What OS are you using?
try creating a new subdirectory under your regular resource disk path and defining it in your APT file as your resource disk location. copy the dataset into that path (orchadmin cp command).

thompsonp · Post by **thompsonp** » Fri Mar 07, 2014 9:31 am

When you followed Ray's suggestion how long did the job take to read the 1GB dataset?

A few things to consider in your investigation in no particular order:
Do any other jobs that read or write large datasets suffer from poor performance?
Is there any partitioning or sorting going on?
Are you able to monitor the box and then run this job (preferably with nothing else running at the same time)? Doing so should allow you or the system admin to determine if the job is i/o bound.
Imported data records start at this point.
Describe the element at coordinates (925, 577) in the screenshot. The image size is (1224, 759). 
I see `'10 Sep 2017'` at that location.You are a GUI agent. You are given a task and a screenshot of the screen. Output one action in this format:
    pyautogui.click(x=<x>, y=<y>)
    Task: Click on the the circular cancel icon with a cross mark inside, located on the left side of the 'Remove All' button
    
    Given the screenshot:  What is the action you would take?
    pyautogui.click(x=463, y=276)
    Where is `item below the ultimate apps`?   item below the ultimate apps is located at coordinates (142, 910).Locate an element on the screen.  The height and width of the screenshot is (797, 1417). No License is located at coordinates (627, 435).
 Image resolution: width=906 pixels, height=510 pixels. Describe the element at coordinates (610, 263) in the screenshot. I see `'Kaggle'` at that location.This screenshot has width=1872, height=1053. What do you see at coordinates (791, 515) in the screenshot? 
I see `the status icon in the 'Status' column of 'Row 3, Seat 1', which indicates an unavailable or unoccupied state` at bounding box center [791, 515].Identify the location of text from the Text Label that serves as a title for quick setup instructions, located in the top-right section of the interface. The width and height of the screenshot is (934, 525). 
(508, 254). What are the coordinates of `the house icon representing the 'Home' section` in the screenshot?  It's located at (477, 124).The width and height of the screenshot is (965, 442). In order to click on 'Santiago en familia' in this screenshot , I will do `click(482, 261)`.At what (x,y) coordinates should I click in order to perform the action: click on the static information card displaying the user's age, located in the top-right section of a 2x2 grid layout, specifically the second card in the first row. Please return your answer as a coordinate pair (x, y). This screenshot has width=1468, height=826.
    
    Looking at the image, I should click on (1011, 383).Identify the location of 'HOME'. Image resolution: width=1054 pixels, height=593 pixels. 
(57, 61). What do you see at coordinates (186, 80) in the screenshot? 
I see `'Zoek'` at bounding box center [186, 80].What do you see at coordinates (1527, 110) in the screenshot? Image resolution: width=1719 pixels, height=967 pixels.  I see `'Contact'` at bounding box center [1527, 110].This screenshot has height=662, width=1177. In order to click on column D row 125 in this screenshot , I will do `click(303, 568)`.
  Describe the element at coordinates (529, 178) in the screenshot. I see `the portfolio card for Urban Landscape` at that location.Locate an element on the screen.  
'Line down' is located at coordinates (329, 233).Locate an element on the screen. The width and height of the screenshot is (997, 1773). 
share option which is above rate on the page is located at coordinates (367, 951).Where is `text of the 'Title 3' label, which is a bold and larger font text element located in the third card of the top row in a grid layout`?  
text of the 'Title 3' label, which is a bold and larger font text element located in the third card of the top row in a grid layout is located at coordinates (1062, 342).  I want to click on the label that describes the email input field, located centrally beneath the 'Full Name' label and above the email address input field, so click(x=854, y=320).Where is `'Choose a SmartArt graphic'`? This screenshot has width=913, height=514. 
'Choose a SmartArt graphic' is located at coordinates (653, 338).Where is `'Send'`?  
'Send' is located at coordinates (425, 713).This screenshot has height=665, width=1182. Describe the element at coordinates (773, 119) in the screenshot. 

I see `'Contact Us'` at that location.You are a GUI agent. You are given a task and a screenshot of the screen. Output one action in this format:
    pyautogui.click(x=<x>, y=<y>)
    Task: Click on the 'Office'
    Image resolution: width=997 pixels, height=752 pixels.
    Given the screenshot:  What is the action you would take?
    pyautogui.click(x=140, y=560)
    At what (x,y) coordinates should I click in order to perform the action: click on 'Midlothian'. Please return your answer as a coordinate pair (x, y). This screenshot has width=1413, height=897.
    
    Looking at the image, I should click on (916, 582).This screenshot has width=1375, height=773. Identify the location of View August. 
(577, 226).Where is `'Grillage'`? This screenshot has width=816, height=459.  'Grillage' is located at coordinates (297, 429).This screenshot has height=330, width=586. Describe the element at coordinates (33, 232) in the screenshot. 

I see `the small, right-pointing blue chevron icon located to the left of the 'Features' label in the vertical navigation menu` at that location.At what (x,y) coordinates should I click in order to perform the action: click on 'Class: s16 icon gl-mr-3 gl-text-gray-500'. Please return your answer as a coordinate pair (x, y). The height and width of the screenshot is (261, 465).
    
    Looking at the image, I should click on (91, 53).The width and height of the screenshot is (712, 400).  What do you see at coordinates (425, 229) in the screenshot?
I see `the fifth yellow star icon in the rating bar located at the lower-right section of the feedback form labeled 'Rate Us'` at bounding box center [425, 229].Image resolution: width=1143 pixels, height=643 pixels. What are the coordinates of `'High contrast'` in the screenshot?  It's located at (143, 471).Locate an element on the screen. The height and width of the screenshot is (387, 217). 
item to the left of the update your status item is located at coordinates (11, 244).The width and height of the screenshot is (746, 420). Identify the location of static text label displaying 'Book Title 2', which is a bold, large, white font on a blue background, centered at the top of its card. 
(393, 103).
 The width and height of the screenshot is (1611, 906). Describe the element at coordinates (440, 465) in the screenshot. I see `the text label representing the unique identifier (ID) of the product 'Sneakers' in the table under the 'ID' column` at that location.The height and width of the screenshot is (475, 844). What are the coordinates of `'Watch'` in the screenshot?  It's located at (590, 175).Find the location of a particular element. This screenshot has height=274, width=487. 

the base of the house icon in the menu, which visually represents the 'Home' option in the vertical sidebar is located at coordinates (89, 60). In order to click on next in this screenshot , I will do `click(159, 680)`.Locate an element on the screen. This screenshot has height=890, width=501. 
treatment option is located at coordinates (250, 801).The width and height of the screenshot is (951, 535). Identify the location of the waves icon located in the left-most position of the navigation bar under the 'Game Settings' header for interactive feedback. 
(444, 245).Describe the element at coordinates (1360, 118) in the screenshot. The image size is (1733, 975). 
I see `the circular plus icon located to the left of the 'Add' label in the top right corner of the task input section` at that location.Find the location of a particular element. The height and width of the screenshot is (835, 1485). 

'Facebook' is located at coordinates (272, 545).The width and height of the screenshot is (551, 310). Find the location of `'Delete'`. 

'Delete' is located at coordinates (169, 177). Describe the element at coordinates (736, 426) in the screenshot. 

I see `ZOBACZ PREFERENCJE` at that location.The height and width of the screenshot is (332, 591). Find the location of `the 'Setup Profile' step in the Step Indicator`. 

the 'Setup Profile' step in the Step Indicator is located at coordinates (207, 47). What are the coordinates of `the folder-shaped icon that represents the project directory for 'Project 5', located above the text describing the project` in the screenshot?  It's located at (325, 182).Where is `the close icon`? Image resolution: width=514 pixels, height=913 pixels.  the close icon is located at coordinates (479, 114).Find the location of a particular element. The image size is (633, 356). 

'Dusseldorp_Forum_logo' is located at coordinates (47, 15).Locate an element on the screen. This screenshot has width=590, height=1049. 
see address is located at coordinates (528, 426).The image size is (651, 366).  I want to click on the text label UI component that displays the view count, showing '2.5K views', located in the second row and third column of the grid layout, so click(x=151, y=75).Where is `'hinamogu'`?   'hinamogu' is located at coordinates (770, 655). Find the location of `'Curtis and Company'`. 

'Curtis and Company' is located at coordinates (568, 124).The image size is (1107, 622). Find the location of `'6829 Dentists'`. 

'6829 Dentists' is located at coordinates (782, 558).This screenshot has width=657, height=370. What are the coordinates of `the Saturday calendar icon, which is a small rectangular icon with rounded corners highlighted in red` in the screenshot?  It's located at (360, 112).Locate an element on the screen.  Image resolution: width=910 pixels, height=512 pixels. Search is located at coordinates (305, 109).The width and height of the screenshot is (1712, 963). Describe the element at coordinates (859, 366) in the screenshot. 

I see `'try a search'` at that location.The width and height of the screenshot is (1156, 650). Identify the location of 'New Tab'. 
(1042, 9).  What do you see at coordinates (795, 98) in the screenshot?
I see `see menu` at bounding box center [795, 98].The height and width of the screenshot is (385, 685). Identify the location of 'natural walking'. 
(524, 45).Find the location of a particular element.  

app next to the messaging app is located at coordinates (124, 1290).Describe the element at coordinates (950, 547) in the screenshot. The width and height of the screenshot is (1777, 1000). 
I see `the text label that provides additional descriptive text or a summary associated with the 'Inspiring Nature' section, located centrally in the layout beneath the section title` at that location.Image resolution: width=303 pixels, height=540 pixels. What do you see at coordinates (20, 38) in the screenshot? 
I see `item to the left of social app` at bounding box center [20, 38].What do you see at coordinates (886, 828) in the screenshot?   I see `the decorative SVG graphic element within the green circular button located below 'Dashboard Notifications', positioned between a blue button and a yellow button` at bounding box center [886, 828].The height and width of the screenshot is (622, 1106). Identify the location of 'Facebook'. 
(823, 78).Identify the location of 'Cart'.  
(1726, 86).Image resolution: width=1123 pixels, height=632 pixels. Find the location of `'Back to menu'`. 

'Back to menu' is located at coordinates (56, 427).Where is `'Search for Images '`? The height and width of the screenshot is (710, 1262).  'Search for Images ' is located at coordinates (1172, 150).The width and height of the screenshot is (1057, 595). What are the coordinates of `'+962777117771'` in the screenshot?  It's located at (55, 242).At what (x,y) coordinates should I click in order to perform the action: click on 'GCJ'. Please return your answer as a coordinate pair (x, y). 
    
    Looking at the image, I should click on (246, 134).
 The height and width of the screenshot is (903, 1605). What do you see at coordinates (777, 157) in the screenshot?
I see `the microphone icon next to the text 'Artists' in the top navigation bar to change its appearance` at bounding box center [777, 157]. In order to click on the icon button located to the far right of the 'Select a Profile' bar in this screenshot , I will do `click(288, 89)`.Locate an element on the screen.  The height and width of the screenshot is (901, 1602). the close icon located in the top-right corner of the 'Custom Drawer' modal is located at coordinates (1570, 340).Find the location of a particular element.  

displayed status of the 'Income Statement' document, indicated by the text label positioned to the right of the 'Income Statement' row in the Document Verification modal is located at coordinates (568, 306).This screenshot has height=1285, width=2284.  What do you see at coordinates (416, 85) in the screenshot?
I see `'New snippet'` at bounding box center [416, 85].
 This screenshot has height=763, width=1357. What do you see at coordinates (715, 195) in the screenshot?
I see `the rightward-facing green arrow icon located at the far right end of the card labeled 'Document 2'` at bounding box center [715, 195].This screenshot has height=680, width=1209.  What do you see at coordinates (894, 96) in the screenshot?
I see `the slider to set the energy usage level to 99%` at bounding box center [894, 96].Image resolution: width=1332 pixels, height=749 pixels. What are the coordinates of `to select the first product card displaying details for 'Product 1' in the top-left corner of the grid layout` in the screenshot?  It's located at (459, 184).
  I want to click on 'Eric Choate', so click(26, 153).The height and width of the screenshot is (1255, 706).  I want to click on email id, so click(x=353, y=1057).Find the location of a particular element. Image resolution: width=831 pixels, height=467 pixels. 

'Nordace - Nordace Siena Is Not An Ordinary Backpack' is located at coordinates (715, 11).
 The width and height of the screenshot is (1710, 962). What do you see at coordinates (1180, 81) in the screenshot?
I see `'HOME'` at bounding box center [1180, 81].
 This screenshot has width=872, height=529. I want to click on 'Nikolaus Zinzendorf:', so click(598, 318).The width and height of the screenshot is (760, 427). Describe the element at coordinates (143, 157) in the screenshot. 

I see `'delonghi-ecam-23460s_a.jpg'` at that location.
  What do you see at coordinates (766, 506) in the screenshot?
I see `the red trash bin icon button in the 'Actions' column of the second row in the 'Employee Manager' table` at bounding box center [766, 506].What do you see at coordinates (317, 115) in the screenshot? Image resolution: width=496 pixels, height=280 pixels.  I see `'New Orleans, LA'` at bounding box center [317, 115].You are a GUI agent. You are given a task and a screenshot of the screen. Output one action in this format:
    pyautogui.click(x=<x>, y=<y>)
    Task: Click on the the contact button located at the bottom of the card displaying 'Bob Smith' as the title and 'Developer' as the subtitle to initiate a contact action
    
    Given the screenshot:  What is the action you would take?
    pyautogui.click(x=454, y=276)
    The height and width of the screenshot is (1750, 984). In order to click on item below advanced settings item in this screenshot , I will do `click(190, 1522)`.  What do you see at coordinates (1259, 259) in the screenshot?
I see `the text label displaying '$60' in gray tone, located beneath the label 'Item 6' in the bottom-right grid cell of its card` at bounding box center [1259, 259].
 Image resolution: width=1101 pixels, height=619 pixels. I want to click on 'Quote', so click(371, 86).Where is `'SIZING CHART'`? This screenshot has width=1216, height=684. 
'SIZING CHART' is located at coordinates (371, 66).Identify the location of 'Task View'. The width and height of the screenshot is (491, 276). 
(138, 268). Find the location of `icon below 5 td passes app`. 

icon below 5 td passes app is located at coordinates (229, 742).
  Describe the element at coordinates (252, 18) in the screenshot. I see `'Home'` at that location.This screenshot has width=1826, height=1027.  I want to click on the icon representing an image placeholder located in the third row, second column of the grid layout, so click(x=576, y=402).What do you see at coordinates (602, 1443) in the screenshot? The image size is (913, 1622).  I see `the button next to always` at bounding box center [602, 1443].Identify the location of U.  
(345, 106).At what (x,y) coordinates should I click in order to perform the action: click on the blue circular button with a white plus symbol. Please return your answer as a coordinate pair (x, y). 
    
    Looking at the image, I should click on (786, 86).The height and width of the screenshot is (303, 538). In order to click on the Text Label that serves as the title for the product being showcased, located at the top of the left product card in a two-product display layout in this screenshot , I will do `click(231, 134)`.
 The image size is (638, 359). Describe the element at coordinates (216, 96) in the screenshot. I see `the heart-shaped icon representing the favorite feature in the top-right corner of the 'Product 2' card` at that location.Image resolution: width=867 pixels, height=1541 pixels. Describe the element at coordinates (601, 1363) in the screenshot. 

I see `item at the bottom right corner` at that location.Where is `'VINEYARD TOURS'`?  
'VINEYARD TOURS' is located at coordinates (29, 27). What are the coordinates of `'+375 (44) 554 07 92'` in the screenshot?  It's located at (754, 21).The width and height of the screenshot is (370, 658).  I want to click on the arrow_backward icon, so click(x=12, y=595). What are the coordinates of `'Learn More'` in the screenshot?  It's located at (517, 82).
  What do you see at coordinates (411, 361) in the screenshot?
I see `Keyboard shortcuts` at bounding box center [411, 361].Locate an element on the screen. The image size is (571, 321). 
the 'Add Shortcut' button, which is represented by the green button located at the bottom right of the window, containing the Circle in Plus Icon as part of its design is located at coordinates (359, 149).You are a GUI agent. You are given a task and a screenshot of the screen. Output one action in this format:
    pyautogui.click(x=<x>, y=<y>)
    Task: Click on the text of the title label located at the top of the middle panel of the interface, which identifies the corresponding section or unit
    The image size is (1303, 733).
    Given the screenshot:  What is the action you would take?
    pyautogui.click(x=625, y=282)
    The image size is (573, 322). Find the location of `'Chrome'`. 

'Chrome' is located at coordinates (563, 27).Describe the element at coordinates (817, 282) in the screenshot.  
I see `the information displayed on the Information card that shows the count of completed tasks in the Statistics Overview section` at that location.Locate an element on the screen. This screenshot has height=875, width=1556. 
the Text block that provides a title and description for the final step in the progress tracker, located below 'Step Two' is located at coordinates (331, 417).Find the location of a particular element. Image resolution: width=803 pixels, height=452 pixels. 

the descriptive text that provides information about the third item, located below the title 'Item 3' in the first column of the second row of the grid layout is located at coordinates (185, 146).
1GB in around 8 minutes is very slow at about 2MB a second.
Can you exclude DataStage and test performance copying a large file around the system?
Are all 4 nodes writing to the same disk?
Are these disk(s) local or is DataStage going across a network - is there a network problem (dropped packets for example - seen that before with a faulty switch)?
Are the disks and controller looking healthy.

rohitagarwal15 · Post by **rohitagarwal15** » Wed Mar 12, 2014 5:33 am

Is this Dataset problem is with this particular Dataset or is this is for all other Datasets too ?
If this is the problem for all the datasets then probably you can check with your storage or unix team about the mount points on which datasets description file is getting created.